Power couples in which the wife is in the same occupation
increased their concentration in metropolitan areas by only 0.025
between 1970 and 1990, whereas those in which the wife is in a
different occupation increased their concentration by 0.197.
The in-migration of power couples to large cities could reduce
power couples' incentive to stay in or move to large cities. But,
Table IX shows that wages are providing a continued incentive for
power couples to continue to move to large cities. Increasing
returns to scale models (such as Acemoglu [1996]) provide a
microfoundation for why the demand for highly skilled workers
increases with their numbers.17 As returns to education increase
the financial sacrifice of being in a small city rises, particularly for
dual career households.
While wages provide an incentive for power couples to move
to large cities, rents are a disincentive.18 Because power, partpower,
and low-power couples face the same rents but the wage
incentives to power couples of being in a large city have increased,
our results suggest that small cities have become relatively less
attractive to power than to part-power or low-power couples.
VII. IMPLICATIONS
Our finding that since 1940 power couples have been increasingly
likely to locate in large metropolitan areas and that the
growth of the coloration problem accounts for a large proportion of
this trend has implications for city growth.
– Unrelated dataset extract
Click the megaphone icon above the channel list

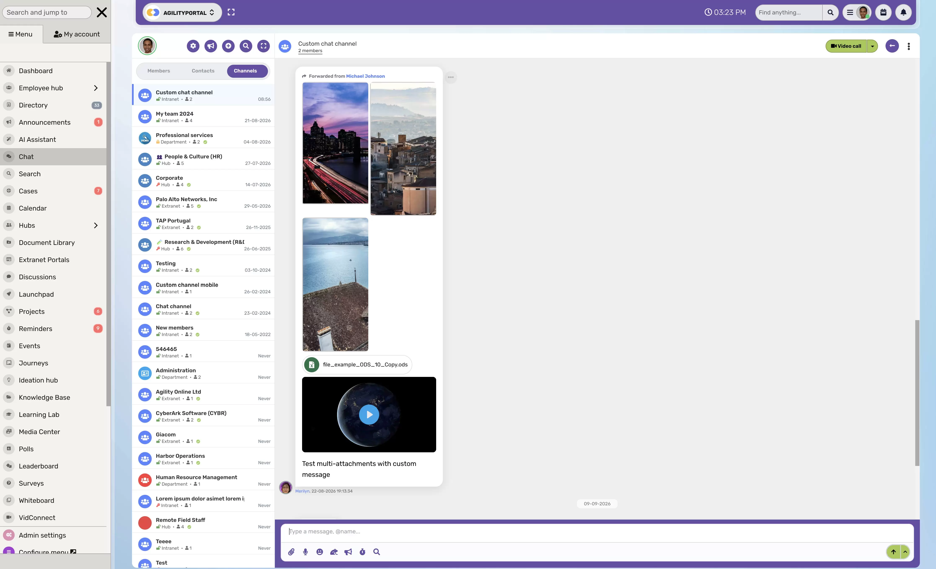pos(211,46)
As the probability that
power couples choose a large metropolitan area rises, mean
educational levels in the city will rise. Educational levels in a city
are in turn positively related to city wages [Rauch 1993] and city
growth [Glaeser, Scheinkman, and Shleifer 1995].
17. Acemoglu's [1996] search model shows that ex ante investment and
bilateral search in the labor market will make the rate of return on human capital
increasing in the average human capital of the workforce. In Becker and Murphy's
[1992] model the greater density of urban areas lowers the costs of coordinating
specialists.
18. For evidence, see Rauch [1993] or Gyourko and Tracy [1991].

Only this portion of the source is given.